It was necessary to sleep, and arrangements were made to do so, if possible, with a proper regard for their security. Mulford and Tier were to have the look-out, watch and watch. This was done that no vessel might pass near them unseen, and that any change in the weather might be noted and looked to. As it was, the wind had fallen, and seemed about to vary, though it yet stood in its old quarter, or a little more easterly, perhaps. As a consequence, the drift of the wreck, insomuch as it depended on the currents of the air, was more nearly in a line with the direction of the reef, and there was little ground for apprehending that they might be driven further from it in the night. Although that reef offered in reality no place of safety, that was available to his party, Mulford felt it as a sort of relief, to be certain that it was not distant, possibly influenced by a vague hope that some passing wrecker or turtler might yet pick them up.

The bottom of the schooner and the destitute condition of the party admitted of only very simple arrangements for the night. The females placed themselves against the keel in the best manner they could, and thus endeavoured to get a little of the rest they so much needed. The day had been warm, as a matter of course, and the contrast produced by the setting of the sun was at first rather agreeable than otherwise. Luckily Rose had thrown a shawl over her shoulders, not long before the vessel capsized, and in this shawl she had been saved. It had been dried, and it now served for a light covering to herself and her aunt, and added essentially to their comfort. As for Biddy, she was too hardy to need a shawl, and she protested that she should not think of using one, had she been better provided. The patient, meek manner in which that humble, but generous-hearted creature submitted to her fate, and the earnestness with which she had begged that “Miss Rosy” might have her morsel of the portion of biscuit each received for a supper, had sensibly impressed Mulford in her favour; and knowing how much more necessary food was to sustain one of her robust frame and sturdy habits, than to Rose, he had contrived to give the woman, unknown to herself, a double allowance. Nor was it surprising that Biddy did not detect this little act of fraud in her favour, for this double allowance was merely a single mouthful. The want of water had made itself much more keenly felt than the want of food, for as yet anxiety, excitement and apprehension prevented the appetite from being much awakened, while the claims of thirst were increased rather than the reverse, by these very causes. Still, no one had complained, on this or any other account, throughout the whole of the long and weary day which had passed.

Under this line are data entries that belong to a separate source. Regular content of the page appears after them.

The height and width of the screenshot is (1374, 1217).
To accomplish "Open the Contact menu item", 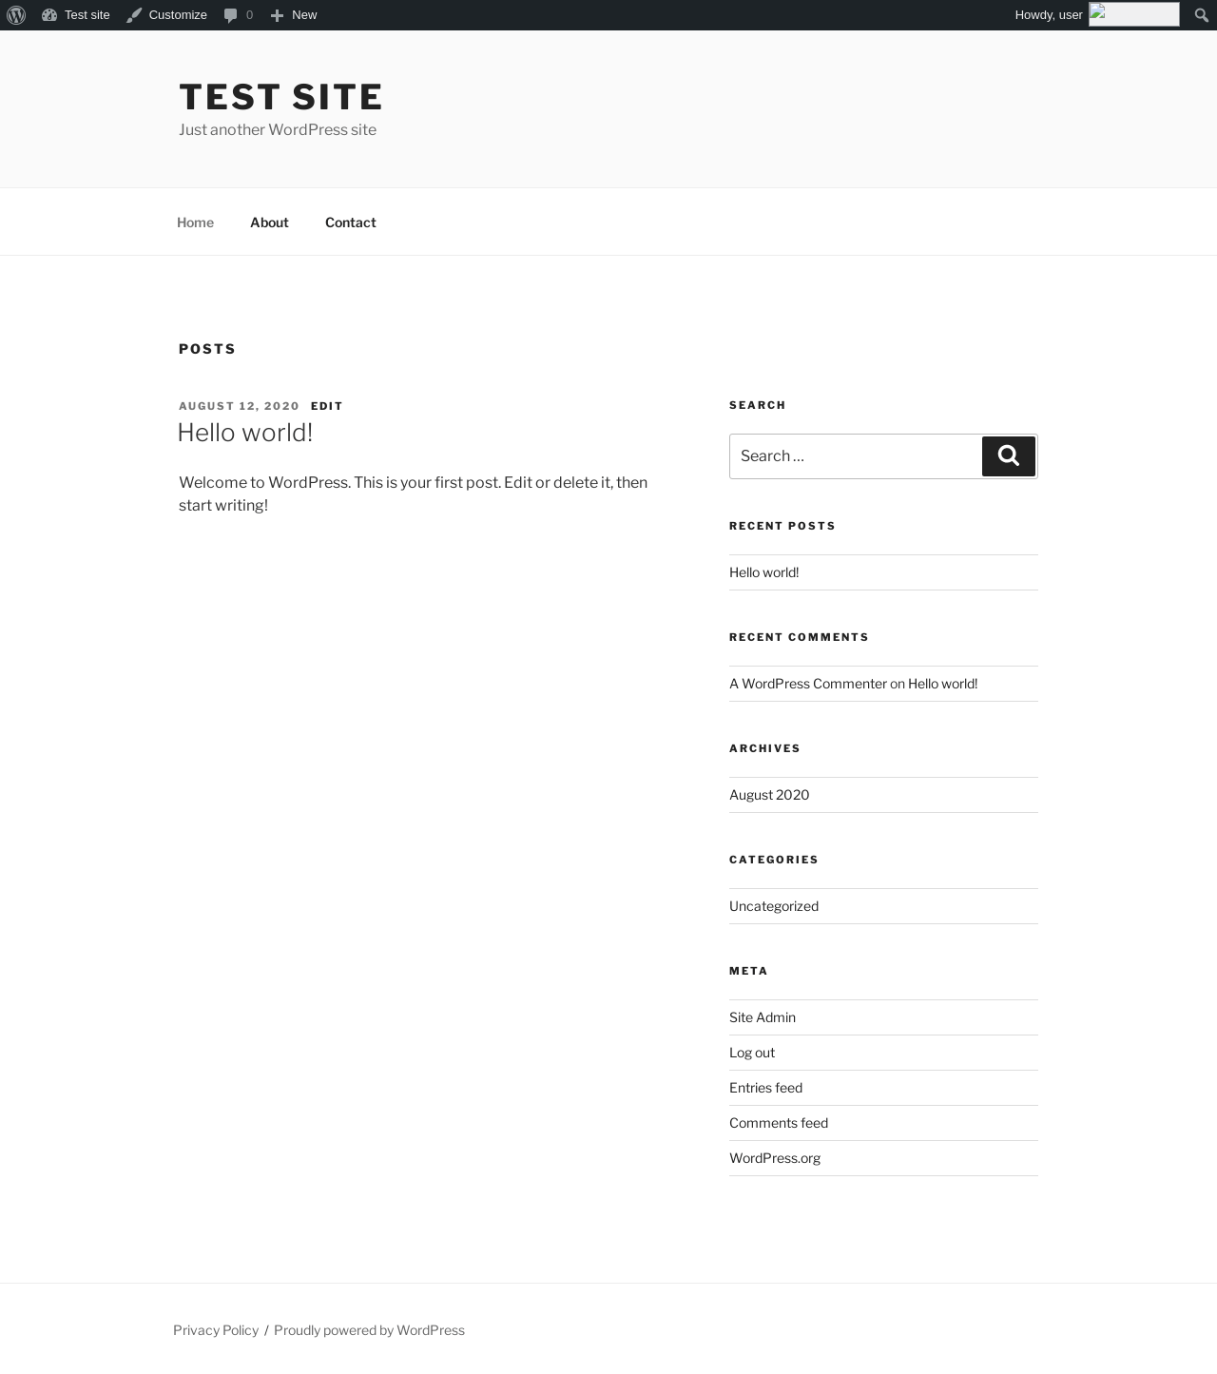I will coord(351,222).
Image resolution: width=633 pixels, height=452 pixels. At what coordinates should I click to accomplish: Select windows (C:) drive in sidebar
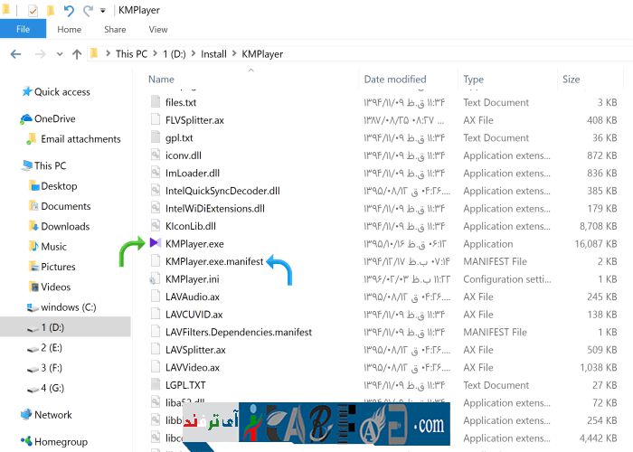68,307
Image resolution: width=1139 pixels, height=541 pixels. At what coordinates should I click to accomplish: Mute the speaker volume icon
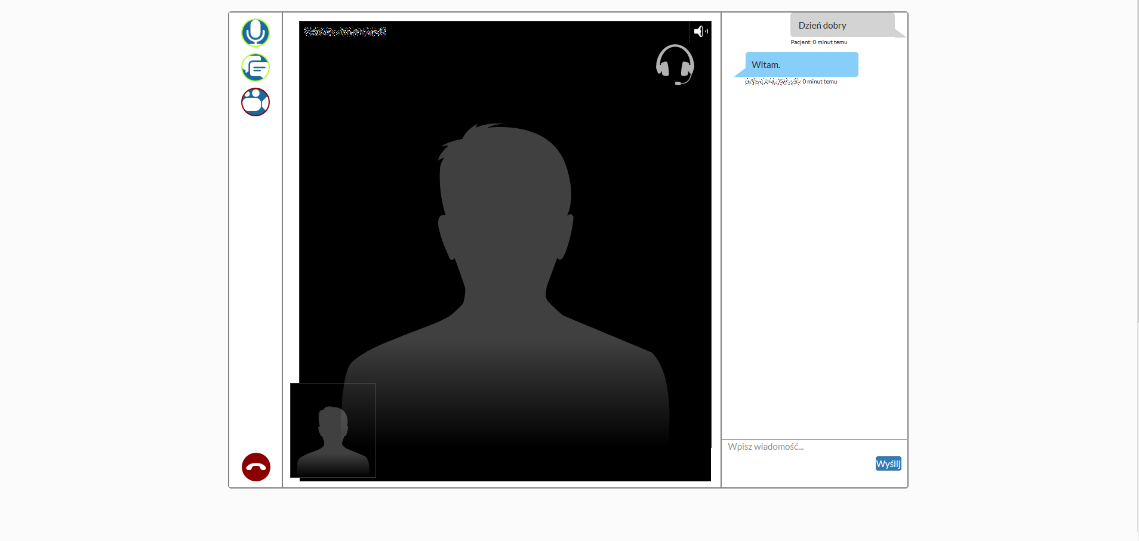tap(700, 32)
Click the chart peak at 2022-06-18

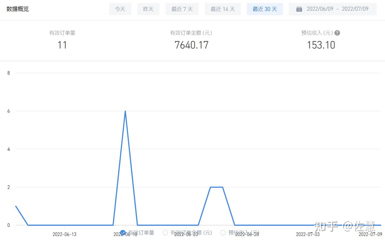coord(125,111)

Mulford took the first look-out, with the intention of catching a little sleep, if possible, during the middle hours of the night, and of returning to his duty as morning approached. For the first hour nothing occurred to divert his attention from brooding on the melancholy circumstances of their situation. It seemed as if all around him had actually lost the sense of their cares in sleep, and no sound was audible amid that ocean waste, but the light washing of the water, as the gentle waves rolled at intervals against the weather side of the wreck. It was now that Mulford found a moment for prayer, and seated on the keel, that he called on the Divine aid, in a fervent but silent petition to God, to put away this trial from the youthful and beautiful Rose, at least, though he himself perished. It was the first prayer that Mulford had made in many months, or since he had joined the Swash—a craft in which that duty was very seldom thought of.

A few minutes succeeded this petition, when Biddy spoke.

“Missus—Madam Budd—dear Missus”—half whispered the Irish woman, anxious not to disturb Rose, who lay furthest from her—“Missus, bees ye asleep at sich a time as this?”

“No, Biddy; sleep and I are strangers to each other, and are likely to be till morning. What do you wish to say?”

“Anything is better than my own t'oughts, missus dear, and I wants to talk to ye. Is it no wather at all they'll give us so long as we stay in this place?”

“There is no one to give it to us but God, poor Biddy, and he alone can say what, in his gracious mercy, it may please him to do. Ah! Biddy, I fear me that I did an unwise and thoughtless thing, to bring my poor Rose to such a place as this. Were it to be done over again, the riches of Wall Street would not tempt me to be guilty of so wrong a thing!”

The arm of Rose was thrown around her aunt's neck, and its gentle pressure announced how completely the offender was forgiven.

“I's very sorry for Miss Rose,” rejoined Biddy “and I suffers so much the more meself in thinking how hard it must be for the like of her to be wantin' in a swallow of fresh wather.”